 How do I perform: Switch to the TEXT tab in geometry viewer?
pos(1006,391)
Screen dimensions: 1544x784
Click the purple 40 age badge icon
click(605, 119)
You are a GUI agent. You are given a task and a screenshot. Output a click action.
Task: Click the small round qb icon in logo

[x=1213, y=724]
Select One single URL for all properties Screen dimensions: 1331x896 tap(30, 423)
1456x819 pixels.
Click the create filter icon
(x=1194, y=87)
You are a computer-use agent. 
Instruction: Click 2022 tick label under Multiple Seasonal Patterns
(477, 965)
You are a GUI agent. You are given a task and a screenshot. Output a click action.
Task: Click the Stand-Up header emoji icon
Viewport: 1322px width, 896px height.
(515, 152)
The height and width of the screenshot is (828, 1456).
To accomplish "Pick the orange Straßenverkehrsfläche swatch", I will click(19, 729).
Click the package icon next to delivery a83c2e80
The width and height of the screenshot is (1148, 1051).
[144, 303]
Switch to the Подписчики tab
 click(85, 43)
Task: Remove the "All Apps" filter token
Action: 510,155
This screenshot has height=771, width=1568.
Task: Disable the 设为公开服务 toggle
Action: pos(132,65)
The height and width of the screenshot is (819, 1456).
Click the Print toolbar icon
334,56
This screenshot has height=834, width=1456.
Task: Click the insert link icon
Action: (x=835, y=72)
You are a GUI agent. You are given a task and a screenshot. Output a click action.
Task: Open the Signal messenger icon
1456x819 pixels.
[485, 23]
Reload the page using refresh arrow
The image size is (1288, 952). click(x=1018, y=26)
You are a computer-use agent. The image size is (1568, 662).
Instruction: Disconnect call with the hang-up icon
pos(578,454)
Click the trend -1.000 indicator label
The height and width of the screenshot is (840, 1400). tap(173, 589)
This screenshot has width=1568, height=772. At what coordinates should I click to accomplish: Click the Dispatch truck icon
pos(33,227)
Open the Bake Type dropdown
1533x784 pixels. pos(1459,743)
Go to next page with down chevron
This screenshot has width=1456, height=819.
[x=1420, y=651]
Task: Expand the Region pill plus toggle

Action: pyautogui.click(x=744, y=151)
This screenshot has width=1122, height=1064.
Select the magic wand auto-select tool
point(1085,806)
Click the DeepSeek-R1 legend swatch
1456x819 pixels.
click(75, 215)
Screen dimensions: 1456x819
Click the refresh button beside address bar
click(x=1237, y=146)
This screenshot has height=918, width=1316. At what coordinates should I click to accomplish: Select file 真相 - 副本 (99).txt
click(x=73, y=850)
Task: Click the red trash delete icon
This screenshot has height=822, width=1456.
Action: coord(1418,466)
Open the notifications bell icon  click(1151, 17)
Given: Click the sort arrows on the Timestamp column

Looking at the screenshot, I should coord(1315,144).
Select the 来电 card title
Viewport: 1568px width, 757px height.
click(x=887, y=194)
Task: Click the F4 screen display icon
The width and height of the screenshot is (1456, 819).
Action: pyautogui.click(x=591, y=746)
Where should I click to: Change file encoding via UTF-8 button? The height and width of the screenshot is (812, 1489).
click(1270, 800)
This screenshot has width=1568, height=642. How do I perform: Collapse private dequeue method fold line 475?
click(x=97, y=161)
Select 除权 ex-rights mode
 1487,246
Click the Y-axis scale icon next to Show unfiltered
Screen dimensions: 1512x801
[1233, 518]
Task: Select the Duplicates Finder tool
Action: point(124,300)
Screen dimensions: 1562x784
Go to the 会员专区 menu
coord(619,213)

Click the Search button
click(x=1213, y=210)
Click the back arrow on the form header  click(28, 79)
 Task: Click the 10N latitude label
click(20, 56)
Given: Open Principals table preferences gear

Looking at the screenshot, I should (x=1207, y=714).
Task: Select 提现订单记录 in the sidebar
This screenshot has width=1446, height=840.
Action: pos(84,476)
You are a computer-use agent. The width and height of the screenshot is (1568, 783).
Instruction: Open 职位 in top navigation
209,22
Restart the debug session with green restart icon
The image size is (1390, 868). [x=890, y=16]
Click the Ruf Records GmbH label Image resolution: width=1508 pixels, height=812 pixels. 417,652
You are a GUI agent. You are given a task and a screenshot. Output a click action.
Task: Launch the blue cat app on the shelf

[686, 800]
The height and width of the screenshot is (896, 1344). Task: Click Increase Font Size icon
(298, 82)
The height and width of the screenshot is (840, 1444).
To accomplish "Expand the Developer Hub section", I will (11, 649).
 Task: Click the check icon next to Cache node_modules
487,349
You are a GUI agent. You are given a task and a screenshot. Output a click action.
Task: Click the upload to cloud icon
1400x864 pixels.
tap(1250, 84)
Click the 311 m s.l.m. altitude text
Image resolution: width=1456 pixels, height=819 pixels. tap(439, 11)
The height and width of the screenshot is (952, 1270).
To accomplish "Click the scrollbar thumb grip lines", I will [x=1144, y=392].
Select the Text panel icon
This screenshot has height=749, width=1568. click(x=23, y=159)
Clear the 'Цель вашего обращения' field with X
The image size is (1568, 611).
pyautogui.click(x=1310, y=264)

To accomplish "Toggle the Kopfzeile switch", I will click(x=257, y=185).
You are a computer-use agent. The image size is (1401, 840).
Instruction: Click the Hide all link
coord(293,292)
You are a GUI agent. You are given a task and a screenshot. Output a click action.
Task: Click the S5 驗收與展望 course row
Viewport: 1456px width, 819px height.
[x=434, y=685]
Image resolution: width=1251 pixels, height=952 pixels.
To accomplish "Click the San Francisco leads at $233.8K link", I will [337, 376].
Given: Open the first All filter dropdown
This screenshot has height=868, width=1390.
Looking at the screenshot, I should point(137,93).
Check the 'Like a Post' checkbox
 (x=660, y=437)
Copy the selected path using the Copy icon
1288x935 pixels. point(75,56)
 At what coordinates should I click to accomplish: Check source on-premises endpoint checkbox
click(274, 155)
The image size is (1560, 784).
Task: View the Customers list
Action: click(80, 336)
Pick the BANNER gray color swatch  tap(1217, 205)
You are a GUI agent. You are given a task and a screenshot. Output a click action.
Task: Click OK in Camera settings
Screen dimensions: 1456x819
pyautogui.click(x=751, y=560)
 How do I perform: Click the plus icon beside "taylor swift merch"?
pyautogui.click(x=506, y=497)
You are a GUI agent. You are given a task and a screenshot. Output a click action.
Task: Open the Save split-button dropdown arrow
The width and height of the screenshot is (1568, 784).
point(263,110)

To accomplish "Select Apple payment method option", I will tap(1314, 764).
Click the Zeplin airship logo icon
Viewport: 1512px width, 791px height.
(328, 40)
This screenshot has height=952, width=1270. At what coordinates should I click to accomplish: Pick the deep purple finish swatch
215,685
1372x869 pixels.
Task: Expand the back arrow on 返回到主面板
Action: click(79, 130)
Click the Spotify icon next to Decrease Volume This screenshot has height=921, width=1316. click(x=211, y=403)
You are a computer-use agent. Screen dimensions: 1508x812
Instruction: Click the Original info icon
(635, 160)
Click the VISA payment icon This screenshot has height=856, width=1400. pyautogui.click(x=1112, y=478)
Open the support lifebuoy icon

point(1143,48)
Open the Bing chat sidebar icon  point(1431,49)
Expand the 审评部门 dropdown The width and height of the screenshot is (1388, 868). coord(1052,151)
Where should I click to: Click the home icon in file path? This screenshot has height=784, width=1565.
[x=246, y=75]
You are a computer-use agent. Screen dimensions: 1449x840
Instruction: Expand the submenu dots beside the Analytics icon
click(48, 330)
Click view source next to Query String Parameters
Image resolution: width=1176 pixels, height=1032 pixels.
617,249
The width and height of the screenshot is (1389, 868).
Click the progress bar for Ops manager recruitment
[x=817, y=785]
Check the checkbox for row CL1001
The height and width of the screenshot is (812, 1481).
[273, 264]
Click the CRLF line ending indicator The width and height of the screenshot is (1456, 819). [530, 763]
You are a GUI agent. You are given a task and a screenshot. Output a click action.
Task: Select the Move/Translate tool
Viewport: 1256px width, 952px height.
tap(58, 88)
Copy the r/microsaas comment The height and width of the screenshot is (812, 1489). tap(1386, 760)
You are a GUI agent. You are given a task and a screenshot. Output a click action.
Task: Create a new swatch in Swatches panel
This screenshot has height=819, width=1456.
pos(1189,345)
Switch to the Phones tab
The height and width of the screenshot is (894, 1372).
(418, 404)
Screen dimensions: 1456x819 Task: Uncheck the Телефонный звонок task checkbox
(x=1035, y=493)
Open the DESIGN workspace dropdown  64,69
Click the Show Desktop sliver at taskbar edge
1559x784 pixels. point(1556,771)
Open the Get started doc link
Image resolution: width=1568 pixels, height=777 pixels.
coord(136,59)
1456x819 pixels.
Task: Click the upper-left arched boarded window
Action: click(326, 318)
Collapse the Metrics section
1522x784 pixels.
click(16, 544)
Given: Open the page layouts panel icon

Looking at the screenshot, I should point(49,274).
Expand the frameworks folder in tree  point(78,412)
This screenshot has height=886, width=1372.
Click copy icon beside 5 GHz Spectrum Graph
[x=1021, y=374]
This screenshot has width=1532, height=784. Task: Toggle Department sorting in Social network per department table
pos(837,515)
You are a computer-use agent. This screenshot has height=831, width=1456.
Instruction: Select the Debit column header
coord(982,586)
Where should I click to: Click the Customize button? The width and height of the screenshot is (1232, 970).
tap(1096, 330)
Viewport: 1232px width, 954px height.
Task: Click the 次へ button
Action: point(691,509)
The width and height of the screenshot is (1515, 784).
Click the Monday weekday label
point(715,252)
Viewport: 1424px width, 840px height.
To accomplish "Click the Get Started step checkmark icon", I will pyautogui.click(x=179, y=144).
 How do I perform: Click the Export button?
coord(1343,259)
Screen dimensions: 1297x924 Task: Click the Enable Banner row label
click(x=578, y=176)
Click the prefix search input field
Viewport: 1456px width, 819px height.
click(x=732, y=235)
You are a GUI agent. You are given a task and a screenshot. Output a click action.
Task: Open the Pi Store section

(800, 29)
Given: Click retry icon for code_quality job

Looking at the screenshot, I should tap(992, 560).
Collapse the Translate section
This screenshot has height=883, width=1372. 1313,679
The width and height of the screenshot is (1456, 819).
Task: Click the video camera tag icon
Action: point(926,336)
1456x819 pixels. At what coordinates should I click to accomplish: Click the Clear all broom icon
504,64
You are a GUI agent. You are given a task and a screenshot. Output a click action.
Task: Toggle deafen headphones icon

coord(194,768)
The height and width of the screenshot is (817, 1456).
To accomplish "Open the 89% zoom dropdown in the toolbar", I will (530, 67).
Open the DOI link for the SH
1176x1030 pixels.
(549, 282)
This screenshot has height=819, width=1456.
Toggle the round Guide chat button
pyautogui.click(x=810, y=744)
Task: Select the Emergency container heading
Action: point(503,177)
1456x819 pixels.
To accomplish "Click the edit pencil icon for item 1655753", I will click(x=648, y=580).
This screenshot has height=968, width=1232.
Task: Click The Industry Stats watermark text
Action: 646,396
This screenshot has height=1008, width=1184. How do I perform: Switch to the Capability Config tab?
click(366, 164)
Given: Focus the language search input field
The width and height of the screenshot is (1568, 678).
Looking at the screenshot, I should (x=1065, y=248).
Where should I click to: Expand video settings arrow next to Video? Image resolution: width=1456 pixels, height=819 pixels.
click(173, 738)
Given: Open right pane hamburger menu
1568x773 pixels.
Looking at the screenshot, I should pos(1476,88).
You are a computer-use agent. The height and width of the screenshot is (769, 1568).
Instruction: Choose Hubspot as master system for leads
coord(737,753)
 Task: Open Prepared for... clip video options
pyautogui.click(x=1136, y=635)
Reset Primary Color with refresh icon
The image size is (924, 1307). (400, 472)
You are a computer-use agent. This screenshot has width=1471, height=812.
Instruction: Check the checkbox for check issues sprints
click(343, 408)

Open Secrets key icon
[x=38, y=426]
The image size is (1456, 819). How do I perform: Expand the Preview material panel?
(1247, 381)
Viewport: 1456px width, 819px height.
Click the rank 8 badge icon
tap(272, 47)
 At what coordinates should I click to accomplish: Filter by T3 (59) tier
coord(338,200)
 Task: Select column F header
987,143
◇ ◇ ◇ ◇ ◇ ◇ ◇
> PROBLEM STATEMENT: Show, from the records above, every line that includes "input".

> RESPONSE:
Click the prefix search input field
Given: Focus the language search input field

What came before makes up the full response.